Le film propose une idée amusante en soi, bien que très similaire aux Visiteurs (on y entend d’ailleurs une référence). Ainsi, on suit une succession de scènes où ils tentent de comprendre les avancées technologiques et sociales d’aujourd’hui. Ce qui engendre surtout des gags visuels fondés sur leur incompétence et leur étonnement. On finit ainsi par tourner en rond, comme une longue énumération de situations. Sauf qu’il n’y a pas de véritable montée en puissance ou en intérêt.

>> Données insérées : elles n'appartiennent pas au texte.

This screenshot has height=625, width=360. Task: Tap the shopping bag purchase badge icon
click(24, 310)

Pour le coup, le ton reste globalement léger, mais l’ensemble manque de relief, d’originalité. C’Était Mieux Demain paraît assez plat, avec une morale classique et une fin qui arrive trop vite par rapport au reste. Ainsi, l’émotion et surprise perdent en efficacité. On sent la bonne intention, mais ça reste sage.
D’ailleurs, le choix d’Elsa Zylberstein est amusant : elle qui a incarné Simone Veil devient ici une femme au foyer des années 50, ce qui est plutôt ironique. Ce choix de comédienne oriente d’ailleurs tout de suite le point de vue féministe de l’intrigue (à la manière d’un Barbie). Qui s’ajoute évidemment à la réalisation et écriture féminine de Vinciane Millereau. Au moins, le film assume cette approche, mais sans aller très loin non plus. Il préfère garder le ton de la comédie plutôt que celui de la vraie réflexion sociale. J’ai trouvé la forme plus intéressante dans Natacha Presque Hôtesse de l’Air (où Elsa y joue d’ailleurs). Car elle y poussait plus la lourdeur patriarcale pour mieux la contrebalancer.